◆ **本文抜粋**

国内外のアートシーンで活躍する卒業生たちを追った連続インタビュー企画。第8回は映像学科卒業生で映画監督の蔦哲一朗氏。製作の原点となった学生時代のエピソードや、作品に込めた思いなどを語ってもらった。

第8回 映画監督

蔦 哲一朗 つた てついちろう

1984年、徳島県生まれ。東京工芸大学在学中に映画製作に魅了され、白黒映画集団「ニコニコフィルム」結成。2007年製作の「夢の島」が第31回ぴあフィルムフェスティバル観客賞を受賞する。2025年には「黒の牛」が第49回香港国際映画祭コンペティション部門で日本映画初の最高賞を受賞。一般社団法人 ニコニコフィルムの代表を務めるほか、駆除された鹿の皮を使ったアパレルブランド「DIYA」も運営している。

フィルムの魔力に魅せられて
偶発性が「豊かな映画」を生む

祖父は「やまびこ打線」を率いた甲子園の名将

徳島県池田町(現在は三好市)生まれで、姓は「蔦」ーー。

高校野球ファン歴の長い方なら、思い出すのは蔦文也監督のことだろう。徳島県立池田高校野球部の監督として1980年代に甲子園で優勝3回、準優勝2回を果たした名将。猛打を誇る「やまびこ打線」を率いた「攻めダルマ」の愛称で知られている。

蔦哲一朗氏は孫にあたる。池田高校に進んだが、野球とは縁がなかった。Jリーグブームに沸く中、自然にサッカーへ進んだのだ。

蔦:小学校から高校まで、ずっとサッカーをやっていました。大学でも一応続けていて、ポジションはフォワード。もうとにかく点を取ることだけ考えてて(笑)。

高校卒業と同時に上京。東京工芸大学の映像学科に進学したのだが、最初から映画監督を目指していたわけではなかった。

蔦:映画はテレビで作品を見ていた程度で、東京に来てようやく初めて黒澤明やチャップリンの作品をちゃんと見た感じです。最初はアニメーション学科に入りたかったんです。ジブリ作品が好きで、監督の高畑勲さんが教えていると聞いていたので。受験したんですけど、落ちてしまい、映像学科に進みました(笑) 。

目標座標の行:

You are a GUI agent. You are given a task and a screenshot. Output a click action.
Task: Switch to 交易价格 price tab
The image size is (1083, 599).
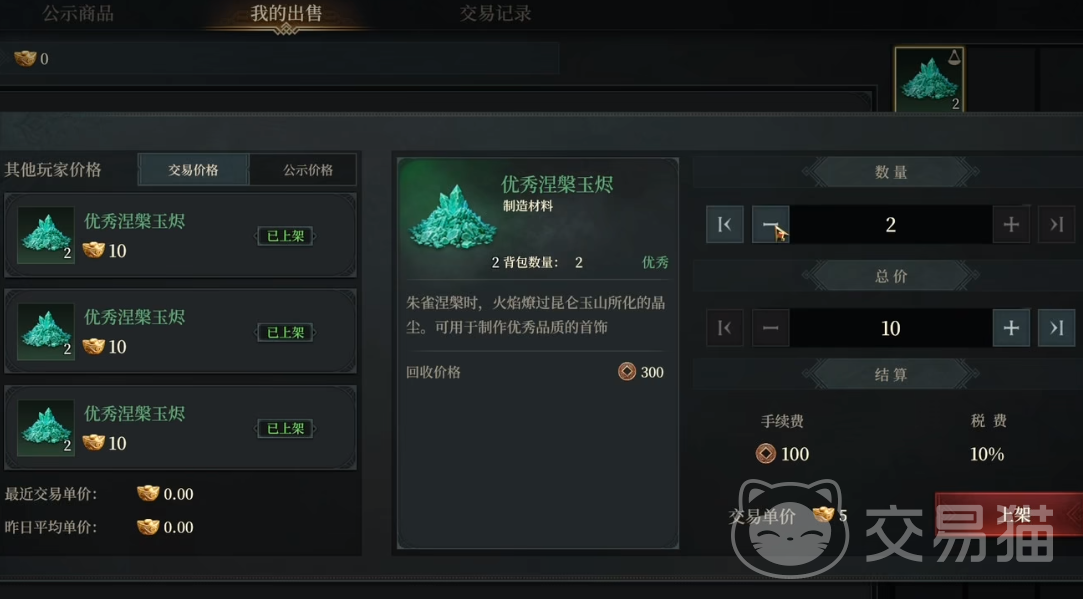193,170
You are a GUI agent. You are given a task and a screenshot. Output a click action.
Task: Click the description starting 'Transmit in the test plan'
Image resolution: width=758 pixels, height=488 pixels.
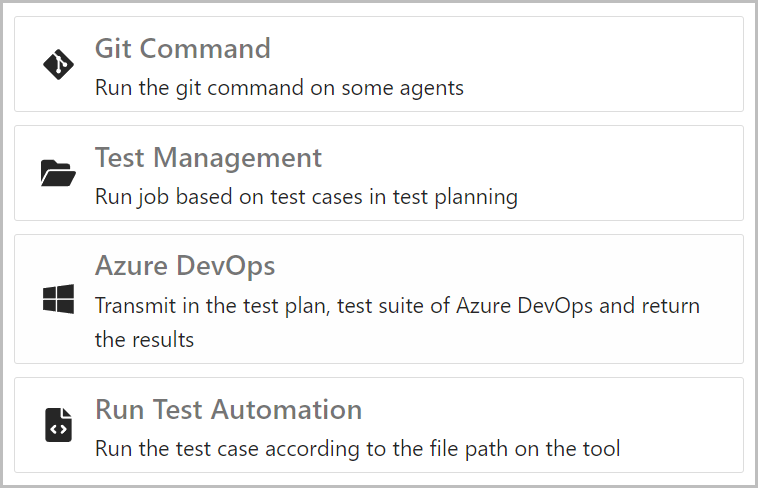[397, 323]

◆ **課題説明**
インタビュー記事のうち「1984年、徳島県生まれ。」で始まる経歴の段落で、かぎかっこ「」に囲まれている名称をすべて挙げてください。

◆ **解答結果**
ニコニコフィルム、夢の島、黒の牛、DIYA